IF GOD EXISTS, WHAT WAS HE DOING BEFORE HE CREATED THE UNIVERSE?
St. Augustine is the first person who answered this question. The question assumes that time existed before the universe was created. Physics has proven that time is a property of our universe and that the universe and time came into existence together. People say that God is “eternal,” which they think means “goes one forever,” but “eternal” really means “outside of time.” (85, D’Souza). So we cannot really limit God to the constraints of time or even the physical universe. So, God wasn’t doing anything (like twiddling his thumbs), he was being God.
IF GOD EXISTS, WHAT CREATED GOD?
If you think of God as the source of everything else, you may have asked or heard this question. Here is the problem with the question “What created God”? If everything that exists has a cause, then there must have been a first or uncaused cause. Atheists like Dawkins argue that we cannot account for unexplained things – all that exists – by attributing them to another unexplained thing -God (The God Delusion,143). But he is missing something in his logic. The question is what caused everything that exists in the universe, but it is not what caused everything that exists period. God is outside the universe so he does not fit into the question. I look at it, simplistically, like the electric light bulb. We use and enjoy and depend on the light it produces without ever questioning its creator, Thomas Edison. It would be laughable to say something like “Thomas Edison created the light bulb, but someone had to create Thomas Edison.” Or, “Who had Thomas Edison’s idea before he had the idea”? Someone did create Edison—his parents—but in the context of the light bulb, the charge would be ludicrous. And, no one had the idea before Thomas Edison had it. Dinesh D’Souza said think of it like a novel. I changed his illustration in Crime and Punishment to the following: In The Hunger Games, Katniss Everdeen’s actions caused the death of President Alma Coin of District 13. But the author, Susan Collins, is the cause of the story on another level entirely. Someone may ask while reading the story, “Where did that character come from?” but they would never ask “Where did this Susan Collins come from?” The author, like God, is outside the narrative, as its creator. (86, D’Sousa)

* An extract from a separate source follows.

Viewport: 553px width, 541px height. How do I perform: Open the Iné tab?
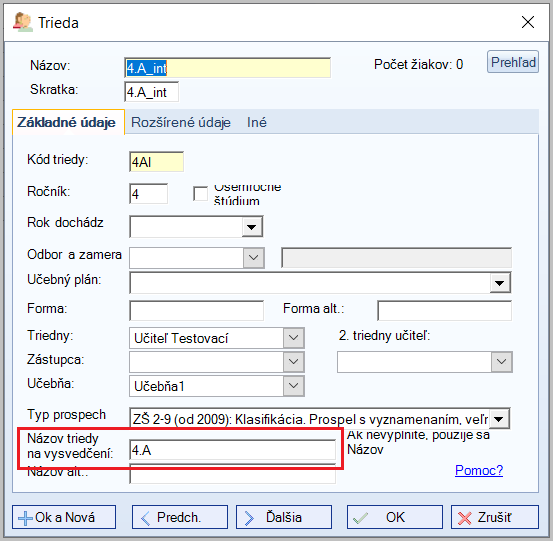pos(257,122)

WHAT CAN BE GREATER THAN GOD?
The argument goes this way: we can all conceive of a being above whom no higher being could be thought—i.e., God. If that which exists is greater in reality than it is in imagination, then logically God must exist. Think of it in terms of a musical composition. The musical composition existed in the mind of the composer before it was written down and played in reality. So, which is greater – that which can be imagined, or that which is real? That which is real, of course.
I see it like this: has anyone ever observed an animal imagining a being above whom no higher being existed? No animal has ever been observed building an altar, offering sacrifices, praying, mourning over guilt, or shaking a hoof (or primal fist) at heaven. But people do all these things. Is it because there actually is a God that we have the ability to conceive of God, and that that ability and intuition makes us unique in the animal kingdom? Just because animals cannot imagine “God” wouldn’t mean that he didn’t exist, but because we can imagine God means that he must exist.
So, the question about God’s origin is in itself either a contradiction in terms, or a disingenuous attitude of the mind and heart . . . or else plain dumb.
I relied heavily on a chapter in Dinesh D’Sousa’s book WHAT’S SO GREAT ABOUT CHRISTIANITY? in summarizing and illustrating this material.